Please copy out each line of the listing that contains the word "hamburger".

::::

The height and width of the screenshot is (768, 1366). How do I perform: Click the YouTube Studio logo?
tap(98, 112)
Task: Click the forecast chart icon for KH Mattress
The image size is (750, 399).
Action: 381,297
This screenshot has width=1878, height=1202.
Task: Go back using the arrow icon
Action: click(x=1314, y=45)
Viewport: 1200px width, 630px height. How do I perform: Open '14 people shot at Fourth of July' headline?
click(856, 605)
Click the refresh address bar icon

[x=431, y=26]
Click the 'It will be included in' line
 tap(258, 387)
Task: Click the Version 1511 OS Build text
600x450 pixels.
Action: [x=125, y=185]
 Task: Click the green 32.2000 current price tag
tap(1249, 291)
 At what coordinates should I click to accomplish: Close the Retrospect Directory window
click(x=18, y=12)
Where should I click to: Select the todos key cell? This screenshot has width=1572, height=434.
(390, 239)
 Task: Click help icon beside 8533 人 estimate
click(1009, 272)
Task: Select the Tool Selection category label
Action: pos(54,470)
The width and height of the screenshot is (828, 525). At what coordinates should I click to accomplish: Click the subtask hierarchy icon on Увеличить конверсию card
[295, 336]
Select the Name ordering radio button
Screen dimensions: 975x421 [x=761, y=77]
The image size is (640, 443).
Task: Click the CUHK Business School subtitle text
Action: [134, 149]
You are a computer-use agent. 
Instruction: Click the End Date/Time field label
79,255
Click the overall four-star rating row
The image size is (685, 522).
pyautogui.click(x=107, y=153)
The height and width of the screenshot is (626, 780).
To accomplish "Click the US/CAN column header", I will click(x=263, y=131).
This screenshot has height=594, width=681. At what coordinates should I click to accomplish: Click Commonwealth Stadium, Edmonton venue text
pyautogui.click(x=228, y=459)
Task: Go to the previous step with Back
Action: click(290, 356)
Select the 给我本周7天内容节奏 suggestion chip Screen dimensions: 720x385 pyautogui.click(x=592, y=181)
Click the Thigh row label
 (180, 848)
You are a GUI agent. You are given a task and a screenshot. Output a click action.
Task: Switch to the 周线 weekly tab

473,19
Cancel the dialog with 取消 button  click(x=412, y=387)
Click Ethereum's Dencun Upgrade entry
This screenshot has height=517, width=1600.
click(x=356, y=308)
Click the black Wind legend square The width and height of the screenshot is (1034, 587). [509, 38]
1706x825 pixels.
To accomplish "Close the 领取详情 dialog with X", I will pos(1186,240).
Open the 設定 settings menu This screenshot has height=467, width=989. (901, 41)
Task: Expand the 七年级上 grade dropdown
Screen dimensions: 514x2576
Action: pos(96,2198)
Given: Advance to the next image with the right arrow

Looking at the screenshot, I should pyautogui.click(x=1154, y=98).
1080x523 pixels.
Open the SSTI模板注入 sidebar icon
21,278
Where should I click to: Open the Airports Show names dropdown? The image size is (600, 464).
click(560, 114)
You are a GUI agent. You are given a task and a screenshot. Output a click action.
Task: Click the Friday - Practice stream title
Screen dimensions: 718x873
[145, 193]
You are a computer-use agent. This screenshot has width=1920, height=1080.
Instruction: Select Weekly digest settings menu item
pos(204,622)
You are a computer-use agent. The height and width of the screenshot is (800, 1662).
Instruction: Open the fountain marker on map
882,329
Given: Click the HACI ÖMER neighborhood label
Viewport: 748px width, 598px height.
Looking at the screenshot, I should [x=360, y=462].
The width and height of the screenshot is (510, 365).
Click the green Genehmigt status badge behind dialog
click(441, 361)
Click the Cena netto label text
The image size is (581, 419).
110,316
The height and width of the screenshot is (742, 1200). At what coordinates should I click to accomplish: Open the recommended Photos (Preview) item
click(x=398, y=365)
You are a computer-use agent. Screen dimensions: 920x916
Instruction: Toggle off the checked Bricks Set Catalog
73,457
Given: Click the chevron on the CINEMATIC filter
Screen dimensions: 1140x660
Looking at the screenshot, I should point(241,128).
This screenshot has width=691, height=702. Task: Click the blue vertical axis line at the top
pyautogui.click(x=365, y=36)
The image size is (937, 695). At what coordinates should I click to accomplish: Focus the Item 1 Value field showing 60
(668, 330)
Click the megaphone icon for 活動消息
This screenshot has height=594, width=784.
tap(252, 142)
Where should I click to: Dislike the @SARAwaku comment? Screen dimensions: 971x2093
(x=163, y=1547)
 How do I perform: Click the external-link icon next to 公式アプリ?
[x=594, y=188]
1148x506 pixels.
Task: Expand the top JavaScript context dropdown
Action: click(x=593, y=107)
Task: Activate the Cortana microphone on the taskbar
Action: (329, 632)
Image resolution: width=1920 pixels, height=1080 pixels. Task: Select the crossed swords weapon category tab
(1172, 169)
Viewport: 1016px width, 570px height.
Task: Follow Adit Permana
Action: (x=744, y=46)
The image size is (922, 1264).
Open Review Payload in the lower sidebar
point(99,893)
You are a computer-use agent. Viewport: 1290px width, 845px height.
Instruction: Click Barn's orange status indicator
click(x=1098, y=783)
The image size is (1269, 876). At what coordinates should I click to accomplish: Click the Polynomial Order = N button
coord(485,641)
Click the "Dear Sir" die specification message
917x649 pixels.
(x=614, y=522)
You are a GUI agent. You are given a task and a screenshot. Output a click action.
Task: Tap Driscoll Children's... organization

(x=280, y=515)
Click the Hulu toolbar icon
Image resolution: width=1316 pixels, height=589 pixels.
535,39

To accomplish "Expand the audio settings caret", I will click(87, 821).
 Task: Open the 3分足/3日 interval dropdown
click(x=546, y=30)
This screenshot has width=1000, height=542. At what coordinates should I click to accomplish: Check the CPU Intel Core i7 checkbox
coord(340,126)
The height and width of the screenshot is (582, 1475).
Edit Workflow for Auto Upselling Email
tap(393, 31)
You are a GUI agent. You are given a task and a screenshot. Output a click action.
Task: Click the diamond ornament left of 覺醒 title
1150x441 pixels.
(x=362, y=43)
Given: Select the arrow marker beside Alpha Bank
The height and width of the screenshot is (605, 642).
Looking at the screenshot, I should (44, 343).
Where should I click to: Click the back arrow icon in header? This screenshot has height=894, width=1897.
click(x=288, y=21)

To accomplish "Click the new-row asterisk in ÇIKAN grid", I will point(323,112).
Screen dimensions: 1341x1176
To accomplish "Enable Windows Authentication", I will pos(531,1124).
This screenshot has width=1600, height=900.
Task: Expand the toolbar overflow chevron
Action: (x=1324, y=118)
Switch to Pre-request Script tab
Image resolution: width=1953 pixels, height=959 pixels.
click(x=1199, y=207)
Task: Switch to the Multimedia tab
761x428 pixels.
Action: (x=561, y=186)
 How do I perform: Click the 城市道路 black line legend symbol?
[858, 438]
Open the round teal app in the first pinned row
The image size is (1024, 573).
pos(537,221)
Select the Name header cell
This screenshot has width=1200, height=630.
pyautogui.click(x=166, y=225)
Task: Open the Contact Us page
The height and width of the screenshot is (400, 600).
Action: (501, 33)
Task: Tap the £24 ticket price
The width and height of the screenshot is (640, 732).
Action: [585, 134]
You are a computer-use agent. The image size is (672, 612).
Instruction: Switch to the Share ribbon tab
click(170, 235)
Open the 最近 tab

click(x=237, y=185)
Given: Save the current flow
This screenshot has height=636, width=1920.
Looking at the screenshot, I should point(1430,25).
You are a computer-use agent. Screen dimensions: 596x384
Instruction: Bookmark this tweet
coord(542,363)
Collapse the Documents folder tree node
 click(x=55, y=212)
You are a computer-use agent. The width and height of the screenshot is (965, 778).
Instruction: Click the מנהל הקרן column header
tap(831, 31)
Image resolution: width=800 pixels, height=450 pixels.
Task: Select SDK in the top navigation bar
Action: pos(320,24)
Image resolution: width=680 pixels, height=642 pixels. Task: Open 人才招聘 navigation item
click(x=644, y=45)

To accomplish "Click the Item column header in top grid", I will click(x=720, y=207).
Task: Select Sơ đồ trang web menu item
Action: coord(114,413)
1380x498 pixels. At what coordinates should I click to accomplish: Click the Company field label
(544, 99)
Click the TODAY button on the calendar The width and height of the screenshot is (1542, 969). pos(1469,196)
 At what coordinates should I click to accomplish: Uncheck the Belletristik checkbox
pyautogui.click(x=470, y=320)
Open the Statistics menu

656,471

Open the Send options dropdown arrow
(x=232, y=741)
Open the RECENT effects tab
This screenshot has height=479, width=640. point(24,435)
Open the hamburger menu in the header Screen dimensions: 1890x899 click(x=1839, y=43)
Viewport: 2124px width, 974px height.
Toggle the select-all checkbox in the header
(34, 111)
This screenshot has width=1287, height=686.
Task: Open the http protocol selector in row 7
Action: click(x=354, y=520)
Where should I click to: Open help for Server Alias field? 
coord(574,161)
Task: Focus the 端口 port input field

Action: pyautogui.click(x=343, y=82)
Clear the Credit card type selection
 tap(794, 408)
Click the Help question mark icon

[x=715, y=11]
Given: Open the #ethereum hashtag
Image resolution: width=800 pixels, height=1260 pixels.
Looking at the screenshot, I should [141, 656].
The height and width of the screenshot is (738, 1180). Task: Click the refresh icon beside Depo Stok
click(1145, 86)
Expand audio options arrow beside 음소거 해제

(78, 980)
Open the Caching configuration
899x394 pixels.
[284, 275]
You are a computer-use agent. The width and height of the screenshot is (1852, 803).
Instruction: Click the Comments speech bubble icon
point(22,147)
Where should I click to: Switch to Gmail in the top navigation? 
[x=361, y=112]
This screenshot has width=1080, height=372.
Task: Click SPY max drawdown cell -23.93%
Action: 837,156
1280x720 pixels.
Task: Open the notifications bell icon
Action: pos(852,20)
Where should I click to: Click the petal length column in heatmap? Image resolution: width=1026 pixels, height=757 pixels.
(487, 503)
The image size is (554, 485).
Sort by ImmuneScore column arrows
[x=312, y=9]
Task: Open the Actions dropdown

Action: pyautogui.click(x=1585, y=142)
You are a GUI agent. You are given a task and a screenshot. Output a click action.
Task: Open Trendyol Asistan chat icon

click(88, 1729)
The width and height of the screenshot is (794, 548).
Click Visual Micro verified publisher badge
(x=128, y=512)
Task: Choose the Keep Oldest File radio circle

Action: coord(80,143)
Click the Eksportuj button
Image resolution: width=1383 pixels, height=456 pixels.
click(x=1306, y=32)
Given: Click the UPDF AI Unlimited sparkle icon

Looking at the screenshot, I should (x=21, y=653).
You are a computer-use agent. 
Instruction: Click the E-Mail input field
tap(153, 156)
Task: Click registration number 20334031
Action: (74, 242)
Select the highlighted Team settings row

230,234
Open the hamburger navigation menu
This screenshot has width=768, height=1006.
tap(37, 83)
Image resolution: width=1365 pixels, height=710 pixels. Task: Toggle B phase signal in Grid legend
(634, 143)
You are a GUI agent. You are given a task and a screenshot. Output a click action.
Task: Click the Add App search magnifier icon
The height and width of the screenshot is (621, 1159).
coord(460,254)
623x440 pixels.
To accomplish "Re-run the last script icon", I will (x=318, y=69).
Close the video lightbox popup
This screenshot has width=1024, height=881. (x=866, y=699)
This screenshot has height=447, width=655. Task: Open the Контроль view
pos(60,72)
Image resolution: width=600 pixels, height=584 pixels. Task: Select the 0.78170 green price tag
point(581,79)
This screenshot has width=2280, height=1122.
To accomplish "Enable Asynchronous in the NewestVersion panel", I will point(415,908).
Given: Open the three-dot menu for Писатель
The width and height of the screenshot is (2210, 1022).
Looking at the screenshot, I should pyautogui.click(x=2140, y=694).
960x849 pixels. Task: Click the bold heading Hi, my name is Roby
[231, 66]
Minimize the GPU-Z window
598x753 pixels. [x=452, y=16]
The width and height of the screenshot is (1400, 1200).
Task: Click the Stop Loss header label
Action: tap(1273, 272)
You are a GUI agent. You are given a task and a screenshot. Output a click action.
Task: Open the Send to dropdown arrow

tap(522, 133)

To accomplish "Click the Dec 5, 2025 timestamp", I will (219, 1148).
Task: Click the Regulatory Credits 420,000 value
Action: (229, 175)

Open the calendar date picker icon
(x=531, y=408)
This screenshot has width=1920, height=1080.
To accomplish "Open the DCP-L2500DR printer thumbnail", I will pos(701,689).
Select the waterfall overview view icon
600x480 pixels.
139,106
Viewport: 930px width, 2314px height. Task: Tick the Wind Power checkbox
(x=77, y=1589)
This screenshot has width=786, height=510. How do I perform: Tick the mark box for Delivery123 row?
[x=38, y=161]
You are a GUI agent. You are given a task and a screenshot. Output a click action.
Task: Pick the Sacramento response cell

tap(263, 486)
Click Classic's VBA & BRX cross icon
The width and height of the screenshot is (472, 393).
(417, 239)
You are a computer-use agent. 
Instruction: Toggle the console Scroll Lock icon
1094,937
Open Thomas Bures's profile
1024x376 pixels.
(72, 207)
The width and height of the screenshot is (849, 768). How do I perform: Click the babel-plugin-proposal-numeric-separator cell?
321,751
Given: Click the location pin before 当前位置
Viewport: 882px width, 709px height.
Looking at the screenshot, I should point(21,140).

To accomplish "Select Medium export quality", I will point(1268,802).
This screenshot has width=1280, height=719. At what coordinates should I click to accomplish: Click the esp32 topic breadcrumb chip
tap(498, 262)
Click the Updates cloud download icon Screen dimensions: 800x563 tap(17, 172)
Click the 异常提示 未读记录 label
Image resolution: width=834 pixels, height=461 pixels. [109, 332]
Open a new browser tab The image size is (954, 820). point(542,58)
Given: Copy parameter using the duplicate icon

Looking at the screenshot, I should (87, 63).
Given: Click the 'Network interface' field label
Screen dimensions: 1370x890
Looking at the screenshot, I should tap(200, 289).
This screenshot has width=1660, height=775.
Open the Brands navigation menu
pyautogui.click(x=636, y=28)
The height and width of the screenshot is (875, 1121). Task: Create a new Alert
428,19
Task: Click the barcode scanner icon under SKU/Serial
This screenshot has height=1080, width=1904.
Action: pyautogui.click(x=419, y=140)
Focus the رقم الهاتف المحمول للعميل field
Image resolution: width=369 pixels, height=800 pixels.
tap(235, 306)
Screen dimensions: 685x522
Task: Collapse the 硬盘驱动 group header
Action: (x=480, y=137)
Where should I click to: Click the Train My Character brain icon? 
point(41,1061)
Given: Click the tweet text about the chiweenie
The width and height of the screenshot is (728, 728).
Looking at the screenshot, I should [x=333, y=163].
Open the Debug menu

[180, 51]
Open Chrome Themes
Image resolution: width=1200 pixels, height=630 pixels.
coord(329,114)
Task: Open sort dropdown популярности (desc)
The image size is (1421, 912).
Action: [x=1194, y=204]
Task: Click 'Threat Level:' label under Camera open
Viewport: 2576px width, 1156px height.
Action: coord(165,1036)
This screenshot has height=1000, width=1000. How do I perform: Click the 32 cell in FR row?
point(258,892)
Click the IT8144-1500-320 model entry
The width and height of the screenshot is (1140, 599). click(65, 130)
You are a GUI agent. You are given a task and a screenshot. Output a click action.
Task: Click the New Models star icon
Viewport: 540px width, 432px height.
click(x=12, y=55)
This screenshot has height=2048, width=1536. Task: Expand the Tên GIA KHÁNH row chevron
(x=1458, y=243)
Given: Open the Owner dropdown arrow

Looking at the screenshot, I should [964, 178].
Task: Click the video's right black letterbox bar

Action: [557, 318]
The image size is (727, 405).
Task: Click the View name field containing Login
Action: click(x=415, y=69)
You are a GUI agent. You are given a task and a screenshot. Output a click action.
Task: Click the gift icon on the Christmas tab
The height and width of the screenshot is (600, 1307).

::::

## [SOLVED EXERCISE]
Open the hamburger menu in the header Screen dimensions: 1890x899 click(x=1839, y=43)
Open the hamburger navigation menu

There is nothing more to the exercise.